Sabemos que nossos antepassados não possuíam o menor pudor em derrubar matos, tinham a sensação de que as florestas eram intermináveis e muitas atrocidades foram cometidas até chegarmos aonde chegamos. Hoje as cidades possuem vegetação escassa, e a nossa não foge desse quadro preocupante e o pior, os projetos de arborização são inexistentes, apenas teóricos ou pontuais, realizados por iniciativas isoladas. Enquanto isso a população continua derrubando as poucas árvores que ainda restam, sob os mais variados pretextos.
A falta de fiscalização e uma legislação, inicialmente bem intencionada, mas que é hoje muito obsoleta e de duvidosa eficácia legitimam e estimulam ações depredadoras de conseqüências irreparáveis.
De onde eu moro dá para se avistar, por exemplo, o avanço de casinhas e casarões construídos morro acima, na cordilheira que abraça a zona norte da cidade. Este fenômeno também é presente na subida da serra, às margens da BR 158. Nesses lugares o desmatamento é percebido em larga escala, porque se avista a barbárie panoramicamente. O genocídio, porém, não é só ali; ocorre a todo o momento, silenciosamente, em toda a parte da cidade.

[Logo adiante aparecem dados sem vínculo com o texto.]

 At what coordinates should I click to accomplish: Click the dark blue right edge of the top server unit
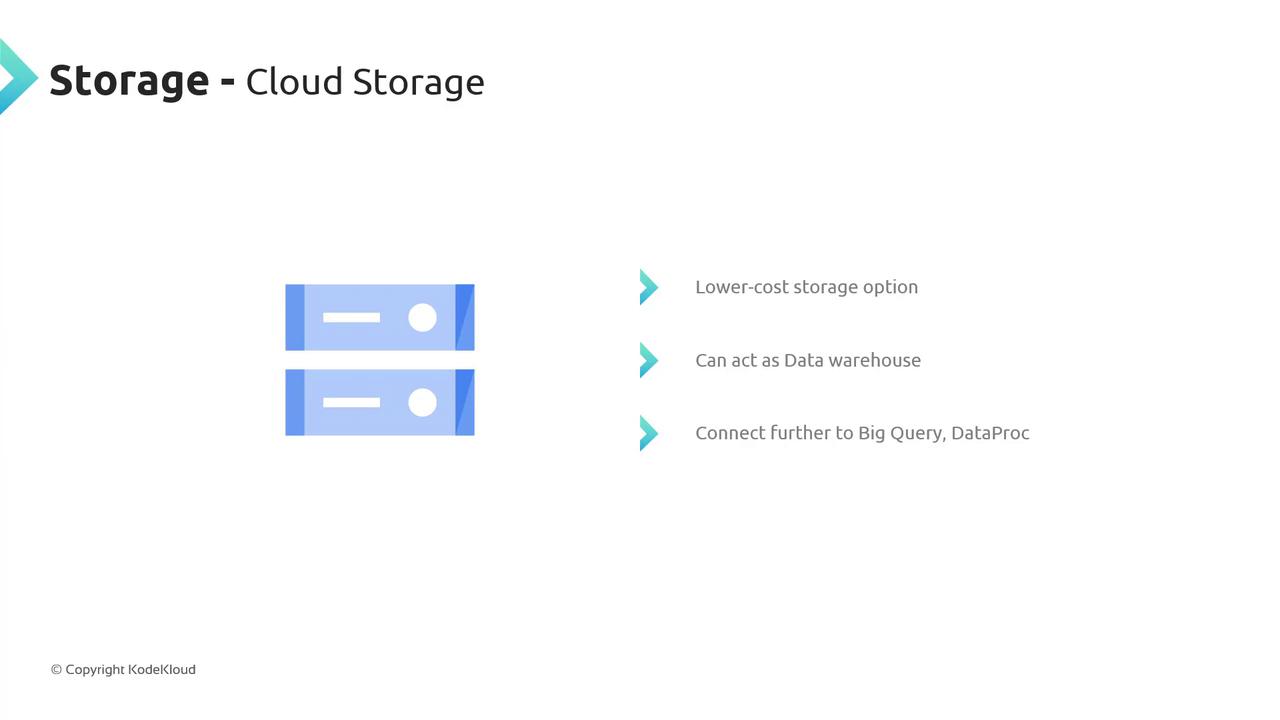tap(465, 317)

A exploração imobiliária é outra das grandes responsáveis por isso e neste caso é protegida até por lei, ou seja, cometem o ¨crime¨ legalmente, pois basta justificar e plantar um número x de mudas para poder arrancar árvores centenárias, estejam onde estiverem. Pergunto: quem garante que os novos arbustos crescerão? Quem irá acompanhar o crescimento? Que penalidades terão se as novas plantas não vingarem? Não estão nem aí, porque para eles, muitas vezes, só o que interessa mesmo são as plantas do seu lucrativo empreendimento.
As atitudes individuais ou de pequenos grupos também chamam a atenção, pois as pessoas têm muito pouca consciência do que essas práticas significam. Raros são os que lutam contra este estado de coisas e frequentemente são até ridicularizados ou ignorados ao levantarem o tema. Estabeleceu-se no senso comum que árvores exóticas podem ser cortadas por qualquer motivo. Só as nativas possuem – uma frágil – proteção. A situação é, pois, uma decorrência legislativa.

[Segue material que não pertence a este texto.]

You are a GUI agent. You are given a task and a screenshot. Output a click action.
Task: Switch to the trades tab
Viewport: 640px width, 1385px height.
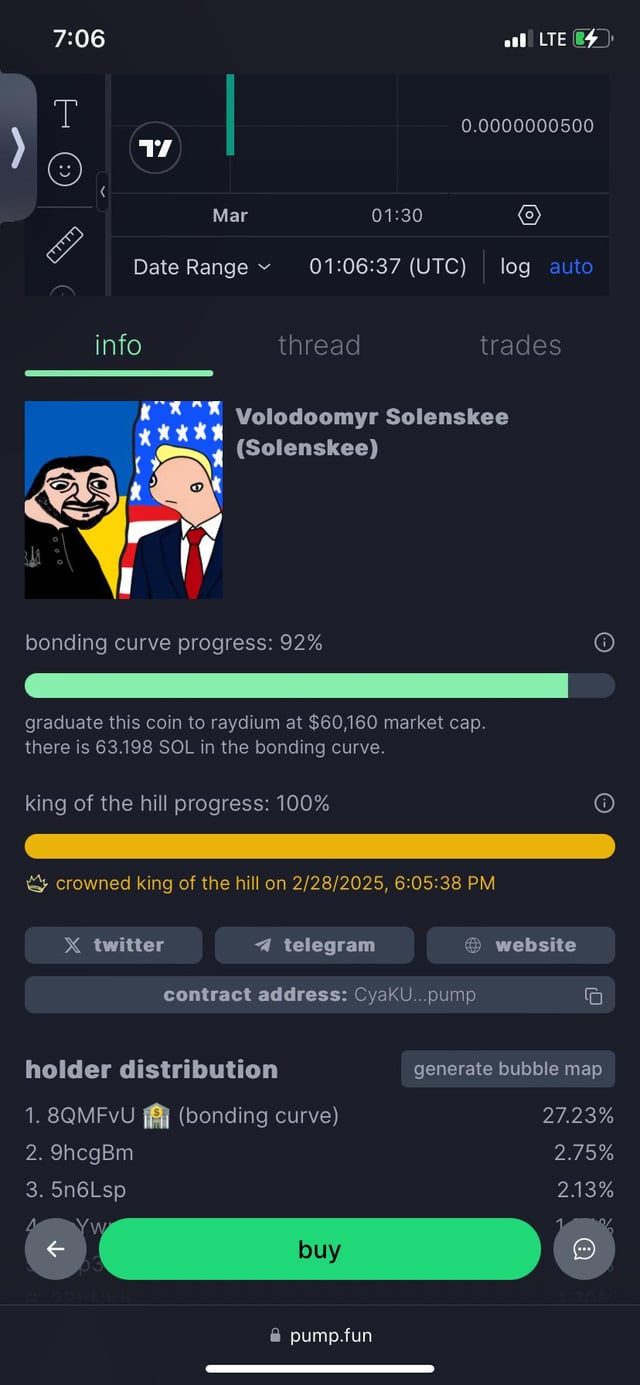click(520, 345)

Criou-se a mentalidade de que a vegetação estrangeira não tem valor emocional, simbólico, paisagístico, climático, em resumo, valor ambiental. Se não é nativa derruba-se por uma razão qualquer, tenha a idade que tiver. Isso inclui dezenas e dezenas de espécies, muitas delas adaptadas há mais de século ao nosso território. Isto seria o mesmo que dizer que só os indivíduos nativos merecem viver e que os imigrantes e seus descendentes podem ser eliminados normalmente, afinal não fazem parte da fauna original. Original de quando?
Seria de rir, não fosse trágico. Enquanto isso aquele necrotério arbóreo continua ali na calçada da Casa do Povo, como testemunho do descaso geral reinante. Acho que poucos se incomodam com isso…

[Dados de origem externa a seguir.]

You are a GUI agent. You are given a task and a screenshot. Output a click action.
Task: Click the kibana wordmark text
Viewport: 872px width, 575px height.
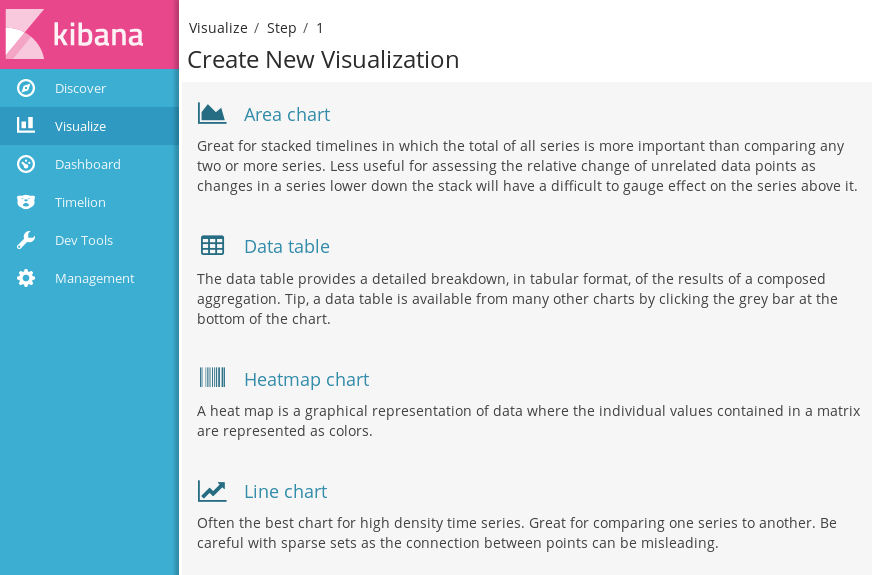pos(98,34)
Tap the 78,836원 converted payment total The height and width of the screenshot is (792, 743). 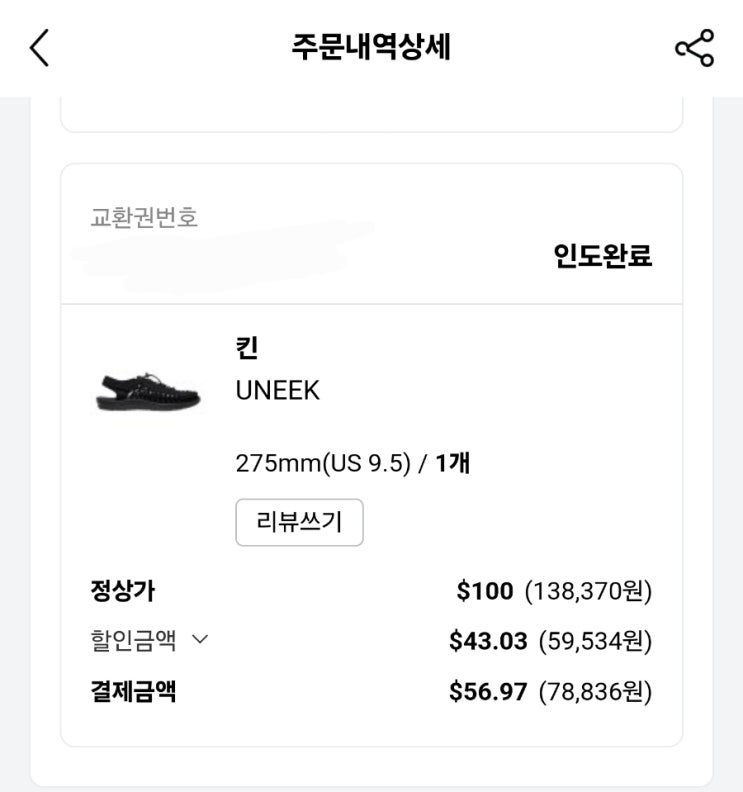point(595,691)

Máucio! Sim! Há uma falta de consciência ecológica crônica. Lei até que existem. E muitas são muito boas. No entanto, grande parte da população entendem estas leis como “leis menores”, ou que elas impediriam o “Desenvolvimento” ou, para falar de um termo ULTRAPSSADÍSSIMO mas que ainda usam esses menos comprometidos e mais alienados, o “Progresso”. Na verdade há de se perguntar que desenvolvimento (ou progresso) queremos. E aí, se optarmos por um teremos que dar adeuas as árvores, aos morros e, no médio ou longo prazo, adeus a propria vida humana. Ou outro, que pode até gerar menos dinheiro para aqueles poucos de sempre, mas que poderá construir uma sociedade natural, com comprometimento e respeito à vida em todas as suas formas (animal, vegetal, humana, espiritual, etc.). Abraço e parabéns pelo texto.